Why we arrested Bobrisky–EFCC


The Economic and Financial Crimes Commission (EFCC) has arrested the controversial Nigerian cross-dresser, Idris Okuneye, popularly known as Bobrisky over currency mutilation and abuse of naira notes.

EFCC spokesperson, Dele Oyewale, made the disclosure on Thursday.

He said the controversial cross-dresser was arrested in Lagos on Wednesday night.

“He (Bobrisky) was arrested Wednesday night in Lagos. He has been detained at our Lagos Office and will be charged to court,” the anti-graft agency official said.

Bobrisky has been in the news for various controversial reasons including winning the “Best Dressed Female” Award at a movie premiere on March 25, 2024, a development that angered many entertainers.

Amongst others, a 1994-born Nigerian singer, rapper and songwriter,  Habeeb Okikiola popularly known as Portable or Dr Zeh, on the social media, has called for the arrest of the cross-dresser by the police.

That had sparked hot altercation between Bobrisky and Portable with Nigerians debating the legality of cross-dressing in the country.

Reacting on various calls to arrest Bobrisky, the Force spokesman, Muyiwa Adejobi, said there is yet no provision in the law suggesting that crossdressers in Nigeria should be arrested.

“I have not read anywhere that cross-dressing is an offence in Nigeria,” he said on Channels Television’s Politics Today programme on April 2, 2024.

“Let us be reasonable, you cannot arrest somebody you want to prosecute without having credible evidence and as such, crossdressing is not yet a crime in Nigeria.

“Some of them that are into cross-dressing, the allegation is that they are into something else, that’s where the problem lies.

“We need enough proof that they are actually into ‘that’. All those offences are natural in Nigeria and punishable under our laws,” Adejobi stressed.

Relying on the explanation offered by the police, the EFCC went after Bobrisky and arrested him although not in connection with cross-dressing.

But it is not clear whether EFCC would not go beyond the offences cited in its investigation of Bobrisky.

BAR & BENCH WATCH reports that as far back as 2006, various offences that are committed under the cloak of cross-dressing had been an issue in Nigeria.

For instance, a bill to make provisions for the prohibition of relationship between persons of the same sex, celebration of marriage by them, and for other matters connected therewith, also known as the Same Sex (Prohibition) Act 2006, was a controversial draft bill that was first put before the both houses of the National Assembly by Justice Minister Bayo Ojo on January 18, 2006.

However, the bill was not passed during the first reading.

But on January 18, 2007 the bill was approved by the FEC and resent before the National Assembly.

It, however, received condemnation from human rights organizations for its restrictions on freedom of speech and organization, potentially placing Nigeria at odds with several international agreements to which the country is signatory.
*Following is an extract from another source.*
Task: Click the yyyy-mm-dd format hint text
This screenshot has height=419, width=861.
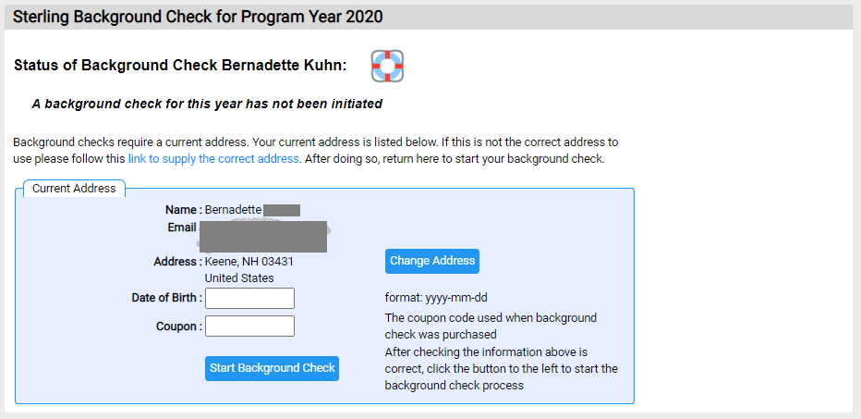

Besides, it was also seen in Nigeria as being a last-ditch election-year effort of the Obasanjo administration to appeal to public sentiment, since the second reading of the bill was being pushed after the Senate’s defeat of a bill to amend the Constitution’s limit on the number of presidential terms.

As a result, the bill was not passed by either house before the general election that year.

Seven years later, another draft was passed into legislation by President Goodluck Jonathan as the Same Sex Marriage (Prohibition) Act 2013, despite international pressure and was dated January 7, 2014.

US Secretary of State, John Kerry said the United States is “deeply concerned” by a law that “dangerously restricts freedom of assembly, association, and expression for all Nigerians.”

Again, in 2022, a bill seeking to amend the same-sex Marriage Prohibition Act (2013) and also outlaw cross-dressing in Nigeria was introduced for first reading at the House of Representatives in April 2022, but was pronounced dead on arrival by many.

Referencing Section 4 of the same-sex Marriage Prohibition Act (2013), Honourable Muda Lawal who sponsored the bill, proposed that cross-dressing whether done privately or publicly, should be prohibited.

He also proposed a 6 months imprisonment or a fine of N500,000 for anyone found guilty.

This bill however, in December of the same year, failed to pass second reading at the House of Representatives.

The then Deputy Speaker of the House, Ahmed Wase, advised the sponsor, Muda Umar, to step it down as it does not capture the multi-cultural nature of the country.